# WHAT YOU ARE ASKED TO DO
Copy out every one of the rows below word for word, changing nothing.

# RECORDS FOR THIS TASK
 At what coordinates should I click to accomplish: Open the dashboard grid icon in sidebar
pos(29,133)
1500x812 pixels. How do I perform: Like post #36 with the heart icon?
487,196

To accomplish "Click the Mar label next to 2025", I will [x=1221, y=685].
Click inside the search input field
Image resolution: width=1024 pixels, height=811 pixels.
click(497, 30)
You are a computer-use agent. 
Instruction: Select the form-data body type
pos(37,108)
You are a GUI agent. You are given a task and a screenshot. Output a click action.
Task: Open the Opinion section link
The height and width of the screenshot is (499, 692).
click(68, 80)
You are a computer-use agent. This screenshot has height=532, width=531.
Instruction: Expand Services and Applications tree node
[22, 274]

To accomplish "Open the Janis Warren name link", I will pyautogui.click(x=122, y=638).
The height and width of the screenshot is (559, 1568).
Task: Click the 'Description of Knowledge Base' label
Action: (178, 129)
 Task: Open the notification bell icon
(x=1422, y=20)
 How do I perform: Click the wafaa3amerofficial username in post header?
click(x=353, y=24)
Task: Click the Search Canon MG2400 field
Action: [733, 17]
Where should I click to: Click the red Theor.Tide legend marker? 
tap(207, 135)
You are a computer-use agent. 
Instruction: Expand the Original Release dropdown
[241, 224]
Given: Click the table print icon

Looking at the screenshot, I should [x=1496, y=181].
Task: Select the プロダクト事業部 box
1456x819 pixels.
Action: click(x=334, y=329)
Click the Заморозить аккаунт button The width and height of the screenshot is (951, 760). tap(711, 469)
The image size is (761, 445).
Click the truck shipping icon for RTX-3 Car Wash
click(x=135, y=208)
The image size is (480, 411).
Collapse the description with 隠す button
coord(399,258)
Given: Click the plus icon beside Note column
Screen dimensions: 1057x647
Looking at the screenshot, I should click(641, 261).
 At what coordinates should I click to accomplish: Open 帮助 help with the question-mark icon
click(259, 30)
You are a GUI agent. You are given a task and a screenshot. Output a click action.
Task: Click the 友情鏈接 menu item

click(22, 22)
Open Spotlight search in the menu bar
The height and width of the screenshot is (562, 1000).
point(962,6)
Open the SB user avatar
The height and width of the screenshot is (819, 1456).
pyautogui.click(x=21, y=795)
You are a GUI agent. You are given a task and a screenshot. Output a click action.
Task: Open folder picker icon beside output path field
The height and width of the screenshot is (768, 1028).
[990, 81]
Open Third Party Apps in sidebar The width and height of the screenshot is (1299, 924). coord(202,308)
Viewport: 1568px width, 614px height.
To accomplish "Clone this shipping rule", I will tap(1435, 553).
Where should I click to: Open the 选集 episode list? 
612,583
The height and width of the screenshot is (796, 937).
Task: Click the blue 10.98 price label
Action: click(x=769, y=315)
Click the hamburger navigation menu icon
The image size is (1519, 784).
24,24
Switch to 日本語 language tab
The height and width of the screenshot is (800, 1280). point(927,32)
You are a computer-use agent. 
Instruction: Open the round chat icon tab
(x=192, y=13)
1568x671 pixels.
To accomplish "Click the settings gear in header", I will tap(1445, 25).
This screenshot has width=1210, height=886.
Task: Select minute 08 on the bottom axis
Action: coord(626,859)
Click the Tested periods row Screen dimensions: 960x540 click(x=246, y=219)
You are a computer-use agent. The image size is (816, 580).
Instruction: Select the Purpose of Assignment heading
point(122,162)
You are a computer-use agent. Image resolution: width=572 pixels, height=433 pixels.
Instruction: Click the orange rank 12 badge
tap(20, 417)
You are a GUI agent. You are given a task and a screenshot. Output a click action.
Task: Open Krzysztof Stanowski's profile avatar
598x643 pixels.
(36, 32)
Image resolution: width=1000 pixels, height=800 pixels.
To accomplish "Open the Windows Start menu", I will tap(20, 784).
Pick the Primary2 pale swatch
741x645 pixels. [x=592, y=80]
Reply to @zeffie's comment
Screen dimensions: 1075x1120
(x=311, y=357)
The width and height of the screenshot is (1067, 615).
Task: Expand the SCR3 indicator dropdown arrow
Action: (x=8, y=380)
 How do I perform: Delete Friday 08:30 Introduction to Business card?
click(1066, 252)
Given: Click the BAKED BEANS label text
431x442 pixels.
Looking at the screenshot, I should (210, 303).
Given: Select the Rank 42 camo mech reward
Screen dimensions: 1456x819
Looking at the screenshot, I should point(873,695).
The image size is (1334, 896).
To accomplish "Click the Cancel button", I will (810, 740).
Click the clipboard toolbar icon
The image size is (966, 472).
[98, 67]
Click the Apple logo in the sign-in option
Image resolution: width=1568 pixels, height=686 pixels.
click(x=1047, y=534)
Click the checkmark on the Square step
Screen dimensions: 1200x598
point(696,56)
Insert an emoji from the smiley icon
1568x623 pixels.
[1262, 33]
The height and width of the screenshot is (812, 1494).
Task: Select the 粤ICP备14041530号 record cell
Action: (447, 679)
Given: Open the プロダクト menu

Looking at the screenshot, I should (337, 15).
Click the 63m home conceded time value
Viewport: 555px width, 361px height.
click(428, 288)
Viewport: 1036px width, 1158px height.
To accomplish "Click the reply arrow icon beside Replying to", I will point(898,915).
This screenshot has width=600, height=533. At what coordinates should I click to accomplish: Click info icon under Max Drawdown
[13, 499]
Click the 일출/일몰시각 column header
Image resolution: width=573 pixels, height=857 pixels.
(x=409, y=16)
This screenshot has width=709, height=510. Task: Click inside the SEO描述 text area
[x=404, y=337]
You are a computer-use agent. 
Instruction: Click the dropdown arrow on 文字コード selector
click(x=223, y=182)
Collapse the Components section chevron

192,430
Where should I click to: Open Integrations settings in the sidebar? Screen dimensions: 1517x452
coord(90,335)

# RESULT FOR THIS EXERCISE
 At what coordinates should I click to accomplish: Open the dashboard grid icon in sidebar
pos(29,133)
1500x812 pixels. How do I perform: Like post #36 with the heart icon?
487,196

To accomplish "Click the Mar label next to 2025", I will [x=1221, y=685].
Click inside the search input field
Image resolution: width=1024 pixels, height=811 pixels.
click(497, 30)
You are a computer-use agent. 
Instruction: Select the form-data body type
pos(37,108)
You are a GUI agent. You are given a task and a screenshot. Output a click action.
Task: Open the Opinion section link
The height and width of the screenshot is (499, 692).
click(68, 80)
You are a computer-use agent. This screenshot has height=532, width=531.
Instruction: Expand Services and Applications tree node
[22, 274]

To accomplish "Open the Janis Warren name link", I will pyautogui.click(x=122, y=638).
The height and width of the screenshot is (559, 1568).
Task: Click the 'Description of Knowledge Base' label
Action: (178, 129)
 Task: Open the notification bell icon
(x=1422, y=20)
 How do I perform: Click the wafaa3amerofficial username in post header?
click(x=353, y=24)
Task: Click the Search Canon MG2400 field
Action: [733, 17]
Where should I click to: Click the red Theor.Tide legend marker? 
tap(207, 135)
You are a computer-use agent. 
Instruction: Expand the Original Release dropdown
[241, 224]
Given: Click the table print icon

Looking at the screenshot, I should [x=1496, y=181].
Task: Select the プロダクト事業部 box
1456x819 pixels.
Action: click(x=334, y=329)
Click the Заморозить аккаунт button The width and height of the screenshot is (951, 760). tap(711, 469)
The image size is (761, 445).
Click the truck shipping icon for RTX-3 Car Wash
click(x=135, y=208)
The image size is (480, 411).
Collapse the description with 隠す button
coord(399,258)
Given: Click the plus icon beside Note column
Screen dimensions: 1057x647
Looking at the screenshot, I should click(641, 261).
 At what coordinates should I click to accomplish: Open 帮助 help with the question-mark icon
click(259, 30)
You are a GUI agent. You are given a task and a screenshot. Output a click action.
Task: Click the 友情鏈接 menu item

click(22, 22)
Open Spotlight search in the menu bar
The height and width of the screenshot is (562, 1000).
point(962,6)
Open the SB user avatar
The height and width of the screenshot is (819, 1456).
pyautogui.click(x=21, y=795)
You are a GUI agent. You are given a task and a screenshot. Output a click action.
Task: Open folder picker icon beside output path field
The height and width of the screenshot is (768, 1028).
[990, 81]
Open Third Party Apps in sidebar The width and height of the screenshot is (1299, 924). coord(202,308)
Viewport: 1568px width, 614px height.
To accomplish "Clone this shipping rule", I will tap(1435, 553).
Where should I click to: Open the 选集 episode list? 
612,583
The height and width of the screenshot is (796, 937).
Task: Click the blue 10.98 price label
Action: click(x=769, y=315)
Click the hamburger navigation menu icon
The image size is (1519, 784).
24,24
Switch to 日本語 language tab
The height and width of the screenshot is (800, 1280). point(927,32)
You are a computer-use agent. 
Instruction: Open the round chat icon tab
(x=192, y=13)
1568x671 pixels.
To accomplish "Click the settings gear in header", I will tap(1445, 25).
This screenshot has width=1210, height=886.
Task: Select minute 08 on the bottom axis
Action: coord(626,859)
Click the Tested periods row Screen dimensions: 960x540 click(x=246, y=219)
You are a computer-use agent. The image size is (816, 580).
Instruction: Select the Purpose of Assignment heading
point(122,162)
You are a computer-use agent. Image resolution: width=572 pixels, height=433 pixels.
Instruction: Click the orange rank 12 badge
tap(20, 417)
You are a GUI agent. You are given a task and a screenshot. Output a click action.
Task: Open Krzysztof Stanowski's profile avatar
598x643 pixels.
(36, 32)
Image resolution: width=1000 pixels, height=800 pixels.
To accomplish "Open the Windows Start menu", I will tap(20, 784).
Pick the Primary2 pale swatch
741x645 pixels. [x=592, y=80]
Reply to @zeffie's comment
Screen dimensions: 1075x1120
(x=311, y=357)
The width and height of the screenshot is (1067, 615).
Task: Expand the SCR3 indicator dropdown arrow
Action: (x=8, y=380)
 How do I perform: Delete Friday 08:30 Introduction to Business card?
click(1066, 252)
Given: Click the BAKED BEANS label text
431x442 pixels.
Looking at the screenshot, I should (210, 303).
Given: Select the Rank 42 camo mech reward
Screen dimensions: 1456x819
Looking at the screenshot, I should point(873,695).
The image size is (1334, 896).
To accomplish "Click the Cancel button", I will (810, 740).
Click the clipboard toolbar icon
The image size is (966, 472).
[98, 67]
Click the Apple logo in the sign-in option
Image resolution: width=1568 pixels, height=686 pixels.
click(x=1047, y=534)
Click the checkmark on the Square step
Screen dimensions: 1200x598
point(696,56)
Insert an emoji from the smiley icon
1568x623 pixels.
[1262, 33]
The height and width of the screenshot is (812, 1494).
Task: Select the 粤ICP备14041530号 record cell
Action: (447, 679)
Given: Open the プロダクト menu

Looking at the screenshot, I should (337, 15).
Click the 63m home conceded time value
Viewport: 555px width, 361px height.
click(428, 288)
Viewport: 1036px width, 1158px height.
To accomplish "Click the reply arrow icon beside Replying to", I will point(898,915).
This screenshot has width=600, height=533. At what coordinates should I click to accomplish: Click info icon under Max Drawdown
[13, 499]
Click the 일출/일몰시각 column header
Image resolution: width=573 pixels, height=857 pixels.
(x=409, y=16)
This screenshot has width=709, height=510. Task: Click inside the SEO描述 text area
[x=404, y=337]
You are a computer-use agent. 
Instruction: Click the dropdown arrow on 文字コード selector
click(x=223, y=182)
Collapse the Components section chevron

192,430
Where should I click to: Open Integrations settings in the sidebar? Screen dimensions: 1517x452
coord(90,335)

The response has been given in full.